START TASK INPUT
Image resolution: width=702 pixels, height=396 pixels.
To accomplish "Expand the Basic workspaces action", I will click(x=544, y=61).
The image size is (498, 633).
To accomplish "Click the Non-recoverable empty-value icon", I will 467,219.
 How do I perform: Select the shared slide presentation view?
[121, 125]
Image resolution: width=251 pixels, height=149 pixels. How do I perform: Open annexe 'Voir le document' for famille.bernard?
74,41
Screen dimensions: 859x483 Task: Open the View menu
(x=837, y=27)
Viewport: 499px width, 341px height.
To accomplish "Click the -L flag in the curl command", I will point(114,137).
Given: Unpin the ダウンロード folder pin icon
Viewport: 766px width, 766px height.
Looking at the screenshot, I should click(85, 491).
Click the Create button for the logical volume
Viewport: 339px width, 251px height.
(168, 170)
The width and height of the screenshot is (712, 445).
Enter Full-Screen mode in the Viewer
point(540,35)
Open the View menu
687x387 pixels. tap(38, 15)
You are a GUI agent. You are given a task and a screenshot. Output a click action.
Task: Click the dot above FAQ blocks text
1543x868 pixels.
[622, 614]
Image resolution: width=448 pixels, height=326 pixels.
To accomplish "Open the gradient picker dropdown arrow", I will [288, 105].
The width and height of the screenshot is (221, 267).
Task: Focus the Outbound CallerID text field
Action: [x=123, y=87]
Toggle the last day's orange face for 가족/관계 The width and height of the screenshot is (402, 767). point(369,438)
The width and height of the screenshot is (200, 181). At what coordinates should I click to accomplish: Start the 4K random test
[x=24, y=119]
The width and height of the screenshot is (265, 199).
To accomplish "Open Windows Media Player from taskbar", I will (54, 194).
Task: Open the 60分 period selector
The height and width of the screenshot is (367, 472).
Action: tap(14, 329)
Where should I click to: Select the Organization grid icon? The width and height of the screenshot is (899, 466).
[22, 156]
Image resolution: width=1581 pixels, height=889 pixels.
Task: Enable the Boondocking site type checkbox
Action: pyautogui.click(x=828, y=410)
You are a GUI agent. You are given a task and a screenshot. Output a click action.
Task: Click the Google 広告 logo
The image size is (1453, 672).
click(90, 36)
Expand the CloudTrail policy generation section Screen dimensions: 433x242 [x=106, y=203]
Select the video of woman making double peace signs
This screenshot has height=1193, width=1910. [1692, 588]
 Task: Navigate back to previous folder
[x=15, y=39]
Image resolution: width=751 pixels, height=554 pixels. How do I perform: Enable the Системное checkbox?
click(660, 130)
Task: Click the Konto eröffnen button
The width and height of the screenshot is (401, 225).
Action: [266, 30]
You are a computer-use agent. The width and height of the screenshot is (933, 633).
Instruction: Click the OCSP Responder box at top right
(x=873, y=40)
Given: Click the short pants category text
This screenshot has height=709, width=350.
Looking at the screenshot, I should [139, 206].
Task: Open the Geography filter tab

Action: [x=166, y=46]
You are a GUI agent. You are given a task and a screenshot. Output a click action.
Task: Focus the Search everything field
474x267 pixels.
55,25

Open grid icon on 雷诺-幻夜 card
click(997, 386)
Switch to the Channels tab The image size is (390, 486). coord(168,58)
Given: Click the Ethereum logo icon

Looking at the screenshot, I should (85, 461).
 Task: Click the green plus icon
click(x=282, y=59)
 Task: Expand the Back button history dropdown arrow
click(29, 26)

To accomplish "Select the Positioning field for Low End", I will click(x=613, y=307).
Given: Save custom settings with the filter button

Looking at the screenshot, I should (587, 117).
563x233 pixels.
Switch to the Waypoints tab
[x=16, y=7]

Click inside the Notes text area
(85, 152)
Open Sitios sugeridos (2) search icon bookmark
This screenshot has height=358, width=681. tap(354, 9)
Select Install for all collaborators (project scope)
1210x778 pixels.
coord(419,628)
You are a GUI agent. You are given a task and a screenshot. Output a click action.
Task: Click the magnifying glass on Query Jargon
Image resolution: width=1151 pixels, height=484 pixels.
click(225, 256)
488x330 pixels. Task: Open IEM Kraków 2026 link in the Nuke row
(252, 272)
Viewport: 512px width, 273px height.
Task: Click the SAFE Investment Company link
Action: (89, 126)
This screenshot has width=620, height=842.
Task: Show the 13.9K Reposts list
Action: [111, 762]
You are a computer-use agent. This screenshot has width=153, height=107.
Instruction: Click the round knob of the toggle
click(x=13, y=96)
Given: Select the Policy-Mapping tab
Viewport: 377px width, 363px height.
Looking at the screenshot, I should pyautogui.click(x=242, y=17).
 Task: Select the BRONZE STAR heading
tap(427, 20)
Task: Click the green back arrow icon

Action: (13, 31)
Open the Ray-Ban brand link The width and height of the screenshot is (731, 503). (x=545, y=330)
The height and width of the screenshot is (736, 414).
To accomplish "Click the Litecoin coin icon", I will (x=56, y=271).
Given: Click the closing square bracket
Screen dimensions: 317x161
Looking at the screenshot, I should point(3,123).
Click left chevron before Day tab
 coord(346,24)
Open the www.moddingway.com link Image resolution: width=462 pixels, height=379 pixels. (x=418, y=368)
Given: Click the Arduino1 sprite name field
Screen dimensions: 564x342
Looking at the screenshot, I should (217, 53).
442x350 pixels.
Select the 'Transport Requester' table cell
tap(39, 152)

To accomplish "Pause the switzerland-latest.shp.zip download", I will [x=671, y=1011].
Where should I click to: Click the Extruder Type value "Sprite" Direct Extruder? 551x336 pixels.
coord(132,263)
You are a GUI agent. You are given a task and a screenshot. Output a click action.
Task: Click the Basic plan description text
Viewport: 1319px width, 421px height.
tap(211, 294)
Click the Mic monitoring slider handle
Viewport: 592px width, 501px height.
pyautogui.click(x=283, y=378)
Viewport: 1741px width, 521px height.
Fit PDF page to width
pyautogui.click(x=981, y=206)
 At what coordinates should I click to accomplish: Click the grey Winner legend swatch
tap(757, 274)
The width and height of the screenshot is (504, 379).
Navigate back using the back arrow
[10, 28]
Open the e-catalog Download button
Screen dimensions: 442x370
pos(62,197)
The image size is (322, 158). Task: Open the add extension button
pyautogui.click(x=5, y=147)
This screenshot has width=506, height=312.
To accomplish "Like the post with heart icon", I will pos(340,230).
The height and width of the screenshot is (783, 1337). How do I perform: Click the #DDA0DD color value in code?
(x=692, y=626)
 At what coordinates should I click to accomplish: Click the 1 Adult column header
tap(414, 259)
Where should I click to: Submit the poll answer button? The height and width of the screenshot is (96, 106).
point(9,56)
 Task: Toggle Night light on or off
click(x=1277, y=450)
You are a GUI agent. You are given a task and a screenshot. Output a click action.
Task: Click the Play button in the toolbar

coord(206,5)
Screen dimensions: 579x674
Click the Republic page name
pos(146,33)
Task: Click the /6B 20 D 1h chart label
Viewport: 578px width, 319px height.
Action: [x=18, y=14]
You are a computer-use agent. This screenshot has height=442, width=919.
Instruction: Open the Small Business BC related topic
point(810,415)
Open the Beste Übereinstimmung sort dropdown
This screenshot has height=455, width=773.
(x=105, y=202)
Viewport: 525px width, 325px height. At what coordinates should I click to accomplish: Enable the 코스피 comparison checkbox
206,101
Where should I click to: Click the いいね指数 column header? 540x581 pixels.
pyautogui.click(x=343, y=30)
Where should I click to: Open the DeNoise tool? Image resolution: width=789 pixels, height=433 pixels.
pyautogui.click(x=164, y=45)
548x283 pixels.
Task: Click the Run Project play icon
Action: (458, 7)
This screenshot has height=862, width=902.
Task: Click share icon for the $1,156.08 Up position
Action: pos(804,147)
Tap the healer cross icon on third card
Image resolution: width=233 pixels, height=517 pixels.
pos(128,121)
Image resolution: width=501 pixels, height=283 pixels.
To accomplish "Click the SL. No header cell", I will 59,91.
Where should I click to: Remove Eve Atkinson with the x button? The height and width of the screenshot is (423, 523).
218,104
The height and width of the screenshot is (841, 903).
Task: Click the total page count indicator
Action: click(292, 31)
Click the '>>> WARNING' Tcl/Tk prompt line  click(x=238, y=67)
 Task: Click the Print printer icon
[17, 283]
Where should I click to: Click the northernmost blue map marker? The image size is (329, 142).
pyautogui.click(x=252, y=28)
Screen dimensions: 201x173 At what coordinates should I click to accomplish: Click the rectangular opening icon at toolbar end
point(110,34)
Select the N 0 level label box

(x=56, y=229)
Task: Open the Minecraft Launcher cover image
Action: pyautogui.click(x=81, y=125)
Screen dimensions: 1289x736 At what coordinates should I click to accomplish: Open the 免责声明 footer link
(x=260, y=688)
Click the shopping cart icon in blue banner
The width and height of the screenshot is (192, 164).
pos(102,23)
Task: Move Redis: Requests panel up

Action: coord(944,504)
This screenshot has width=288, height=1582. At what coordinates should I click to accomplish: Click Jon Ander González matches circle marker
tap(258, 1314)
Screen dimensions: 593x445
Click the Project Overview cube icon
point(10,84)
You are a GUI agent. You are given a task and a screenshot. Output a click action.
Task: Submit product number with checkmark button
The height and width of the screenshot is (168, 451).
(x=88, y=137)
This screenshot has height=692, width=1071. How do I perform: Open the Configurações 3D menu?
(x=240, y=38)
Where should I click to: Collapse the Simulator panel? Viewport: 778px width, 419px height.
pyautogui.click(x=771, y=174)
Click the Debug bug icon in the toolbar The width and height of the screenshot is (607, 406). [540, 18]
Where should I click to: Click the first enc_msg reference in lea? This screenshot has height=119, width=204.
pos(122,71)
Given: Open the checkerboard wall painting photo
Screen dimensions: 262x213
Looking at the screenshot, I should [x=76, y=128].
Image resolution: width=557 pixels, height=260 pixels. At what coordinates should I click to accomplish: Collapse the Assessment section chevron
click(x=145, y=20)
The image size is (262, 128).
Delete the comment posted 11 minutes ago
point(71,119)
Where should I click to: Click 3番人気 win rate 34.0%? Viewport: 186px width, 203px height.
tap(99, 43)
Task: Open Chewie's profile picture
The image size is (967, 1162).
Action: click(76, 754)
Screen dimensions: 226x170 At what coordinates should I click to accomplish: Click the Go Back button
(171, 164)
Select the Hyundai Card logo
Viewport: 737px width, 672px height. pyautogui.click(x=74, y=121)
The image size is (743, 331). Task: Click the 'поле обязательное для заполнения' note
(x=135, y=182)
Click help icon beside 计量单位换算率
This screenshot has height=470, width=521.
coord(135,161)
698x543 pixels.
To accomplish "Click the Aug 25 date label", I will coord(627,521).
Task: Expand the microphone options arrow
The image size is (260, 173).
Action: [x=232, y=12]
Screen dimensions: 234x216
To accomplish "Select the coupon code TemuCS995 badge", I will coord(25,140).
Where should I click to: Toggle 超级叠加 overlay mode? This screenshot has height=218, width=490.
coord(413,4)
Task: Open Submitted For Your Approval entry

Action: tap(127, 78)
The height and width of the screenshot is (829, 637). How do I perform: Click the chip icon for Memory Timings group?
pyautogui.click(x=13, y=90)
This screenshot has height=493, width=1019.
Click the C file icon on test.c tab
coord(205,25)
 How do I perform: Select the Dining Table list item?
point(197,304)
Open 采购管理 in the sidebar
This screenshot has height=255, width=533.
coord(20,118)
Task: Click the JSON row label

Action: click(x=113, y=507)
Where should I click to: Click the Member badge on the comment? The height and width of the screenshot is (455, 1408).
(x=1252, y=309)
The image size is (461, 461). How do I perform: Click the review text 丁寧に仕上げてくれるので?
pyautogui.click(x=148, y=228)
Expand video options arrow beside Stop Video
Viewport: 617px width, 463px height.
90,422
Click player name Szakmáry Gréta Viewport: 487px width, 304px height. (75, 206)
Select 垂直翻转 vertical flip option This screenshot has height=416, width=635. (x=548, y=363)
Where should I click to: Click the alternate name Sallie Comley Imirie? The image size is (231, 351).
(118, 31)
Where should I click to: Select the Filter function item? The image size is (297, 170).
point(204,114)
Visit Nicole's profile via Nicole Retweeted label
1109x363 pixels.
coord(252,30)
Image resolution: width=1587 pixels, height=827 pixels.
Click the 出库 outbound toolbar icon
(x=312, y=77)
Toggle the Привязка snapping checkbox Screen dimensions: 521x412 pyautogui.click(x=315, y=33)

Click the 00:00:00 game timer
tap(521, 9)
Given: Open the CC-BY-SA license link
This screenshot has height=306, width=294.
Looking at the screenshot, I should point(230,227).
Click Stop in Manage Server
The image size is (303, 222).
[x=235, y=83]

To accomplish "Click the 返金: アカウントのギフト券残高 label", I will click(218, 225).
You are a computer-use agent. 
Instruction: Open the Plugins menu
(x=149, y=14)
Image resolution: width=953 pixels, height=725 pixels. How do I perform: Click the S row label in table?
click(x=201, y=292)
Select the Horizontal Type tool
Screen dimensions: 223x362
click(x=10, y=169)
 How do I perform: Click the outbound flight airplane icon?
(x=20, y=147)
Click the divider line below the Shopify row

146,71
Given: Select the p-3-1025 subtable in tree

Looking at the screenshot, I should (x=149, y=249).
END TASK INPUT
* [WORK INSTRUCTION]
Please report all lines in the entries where "computer" appears.

* [EXERCISE OUTPUT]
You are a computer-use agent. The width and height of the screenshot is (933, 633).
You are a computer-use agent. This screenshot has width=153, height=107.
You are a computer-use agent. This screenshot has height=442, width=919.
You are a computer-use agent. 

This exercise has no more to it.